» **PAGE EXTRACT**:
Nyuto Onsen: Bathing Beauties

Tohoku Travel - September 25th, 2016

The ryokan of Nyuto Onsen Village offer seven sublime ways to savor the hot spring experience.

Akita’s mineral-rich water is said to be one of the reasons that the women of the prefecture are renowned for their attractiveness: and what better way to enjoy this natural beauty secret than the soothing steam of an onsen? The entire area is known for its plentiful hot springs, but perhaps one of the most pleasant places to soak it up is Nyuto Onsen Village, just northeast of Lake Tazawa in Akita’s Semboku City.

The village includes seven different ryokan: Tsurunoyu, which has been in operation for more than 300 years; Kuroyu, where you can sample boiled eggs whose shells have turned black in the area’s sulphurous waters; Taenoyu, with its “infinity pool” rotemburo; Ganiba, whose outdoor baths offer stunning and secluded views; Ogama, a former schoolhouse with easy access to hiking trails and ski slopes; Magoroku, which features a small collection of onsen huts; and Kyukamura, the most modern of the Village’s inns. The various ryokan in the Village also feature different mineral water varieties, each with their own distinct color, and reputed health benefits.

» **LISTED RECORDS**:
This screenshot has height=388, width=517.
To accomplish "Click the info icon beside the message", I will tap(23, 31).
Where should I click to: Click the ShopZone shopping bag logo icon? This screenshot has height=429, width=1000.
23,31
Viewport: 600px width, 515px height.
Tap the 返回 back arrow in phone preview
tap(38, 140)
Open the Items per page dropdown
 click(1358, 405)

--

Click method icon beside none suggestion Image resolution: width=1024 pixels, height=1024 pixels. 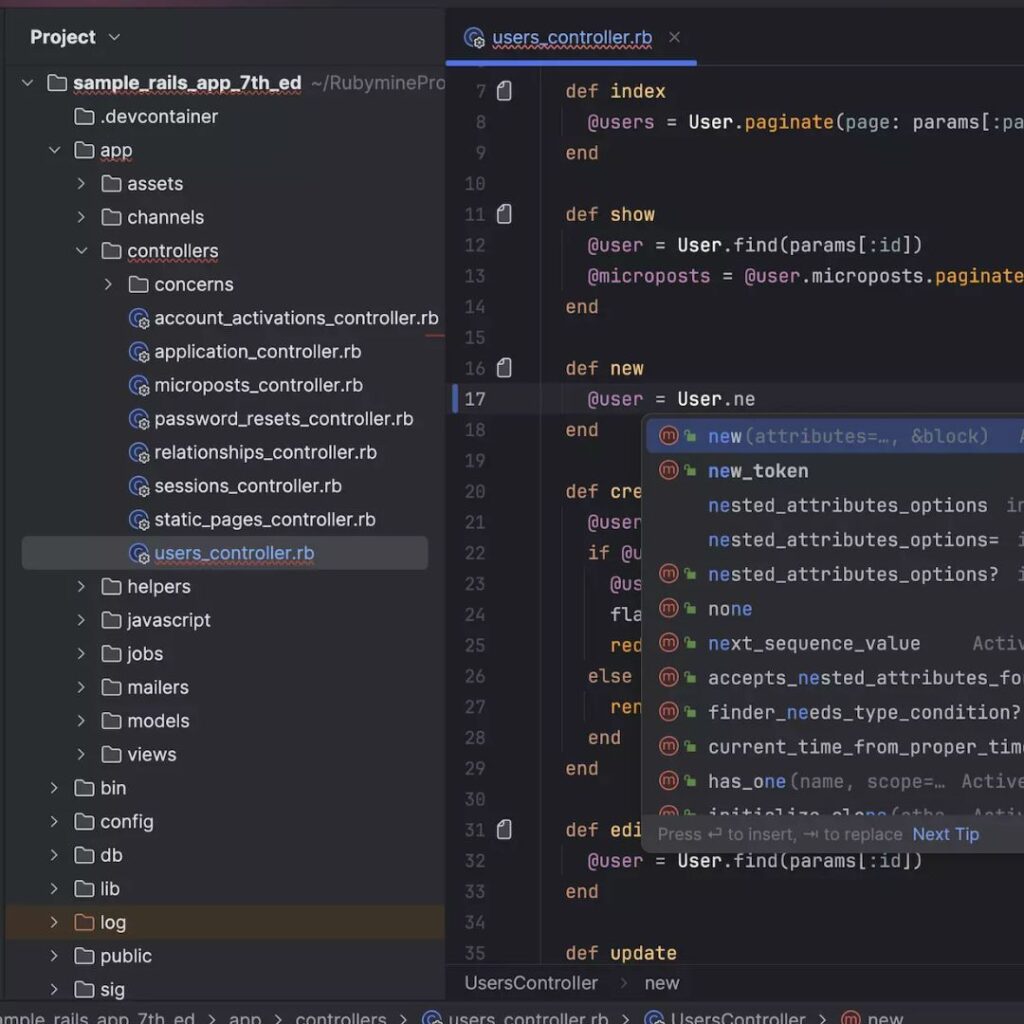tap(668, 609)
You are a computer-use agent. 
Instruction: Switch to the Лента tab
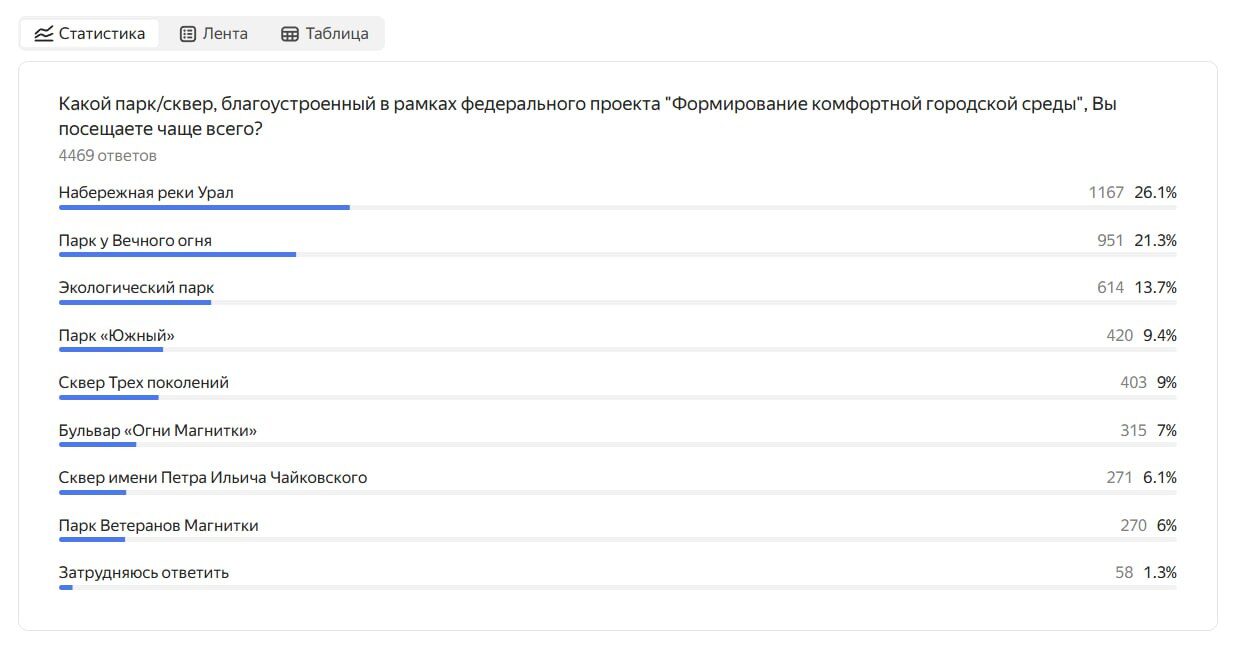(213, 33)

» **WORK INSTRUCTION 1**:
In the Nyuto Onsen article, which of the village's ryokan is a former schoolhouse?
» **WORK INSTRUCTION 2**:
Write out everything in the Nyuto Onsen article from "The village includes" down to "reputed health benefits.".
Rely only on the Nyuto Onsen article and leave the material aside.

» **EXERCISE SOLUTION 1**:
Ogama

» **EXERCISE SOLUTION 2**:
The village includes seven different ryokan: Tsurunoyu, which has been in operation for more than 300 years; Kuroyu, where you can sample boiled eggs whose shells have turned black in the area’s sulphurous waters; Taenoyu, with its “infinity pool” rotemburo; Ganiba, whose outdoor baths offer stunning and secluded views; Ogama, a former schoolhouse with easy access to hiking trails and ski slopes; Magoroku, which features a small collection of onsen huts; and Kyukamura, the most modern of the Village’s inns. The various ryokan in the Village also feature different mineral water varieties, each with their own distinct color, and reputed health benefits.